|Michelle, Papa, and Me in my parents' backyard on Easter.|
Wow. Saying I cannot believe it's been ten years since you died is an understatement. I REALLY can't believe it's been ten years. Sure, you were sick right before you died, but it was still a shock. I don't think I actually thought you'd die in the hospital bed at Baptist.
I remember the day, vividly. I was wearing a yellow spaghetti strapped shirt that was "illegal" to wear at Hall, and so I had a red Razorback sweatshirt over it, and jeans. I was waiting for Mama to pick me up from school, but I knew she was late. When I realized how late she was, I knew something was wrong.
After Daddy picked me up, we went straight to the hospital. I headed right back to see you, but Aunt Debbie and her brother-in-law, Dave, stopped me. I remember hearing Daddy start crying, and I just knew. I fell into Dave, and he held me for a minute before we went to your room.
I'll admit, it took me a while to "get over" your death. I remember telling God that night that I wouldn't accept it, and for the longest time, I didn't. I knew you were fully healed -- your lungs now worked, you were with your wife, and your brothers and sisters and parents. But, I wanted you here, with us.

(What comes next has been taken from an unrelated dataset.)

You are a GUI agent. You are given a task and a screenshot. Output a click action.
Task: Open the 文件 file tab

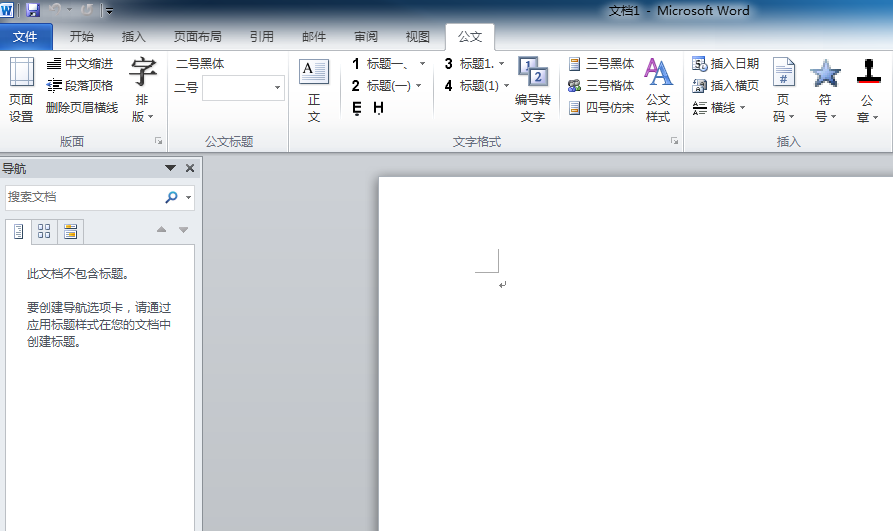[x=26, y=37]
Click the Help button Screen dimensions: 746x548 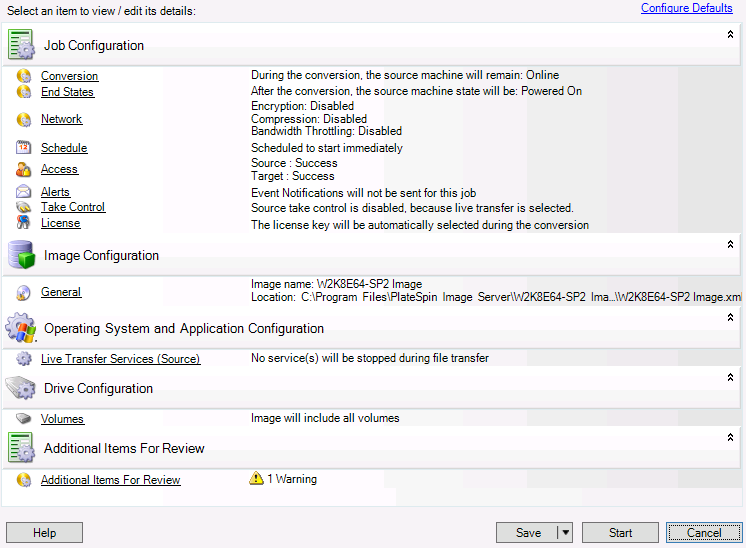pos(44,533)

However, in the years that have followed, I have found immense comfort that you're my guardian angel. For all the good times we had on Earth, I can't even imagine the party you're having in Heaven. I know your golf game probably improved -- and I am sure we're all happy about that. ;-) When Aunt Debbie died, I remember wanting you on Earth more than I had in a while. I'm sure you were happy about seeing her again, but I knew your bear hugs would have been welcomed during those days. (Plus, having you at my wedding the next day would have been fun!)

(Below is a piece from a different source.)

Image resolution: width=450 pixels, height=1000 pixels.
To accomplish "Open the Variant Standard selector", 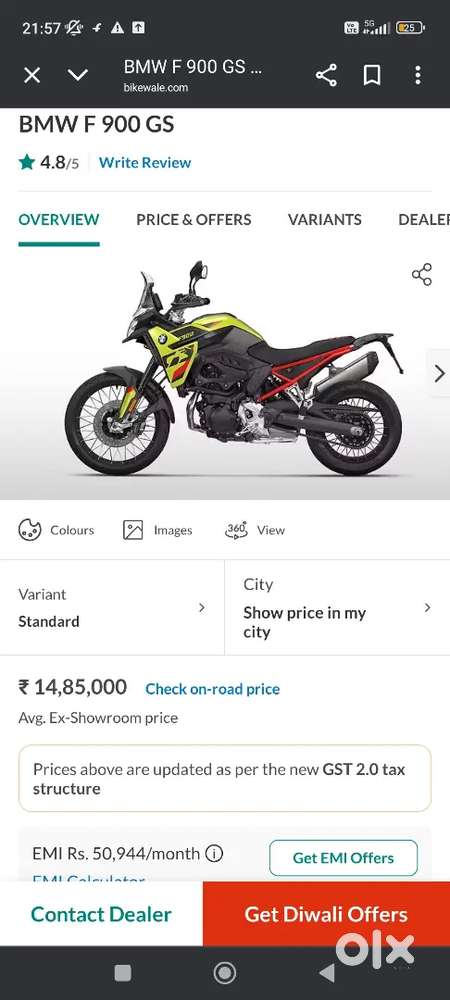I will pos(112,608).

Since you've died, I have realized you're a part of my future more than my past. Life has moved on. Your daughter is now a wonderful, wonderful Nana. I'm now married, with two children. (And, yes, Dillon might be the family name... but he IS named after you.) Michelle is a beautiful woman, inside and out, in pharmacy school. I take comfort in that you can watch all this from above, and relish in the good times with us.
While I don't want it to be too soon, I am looking forward to our eternal future, Papa. Thanks for the lessons in football, faith, and family. I tell your great grandsons about you almost daily. You'd love them, just as you loved Michelle and me. Keep watching over us.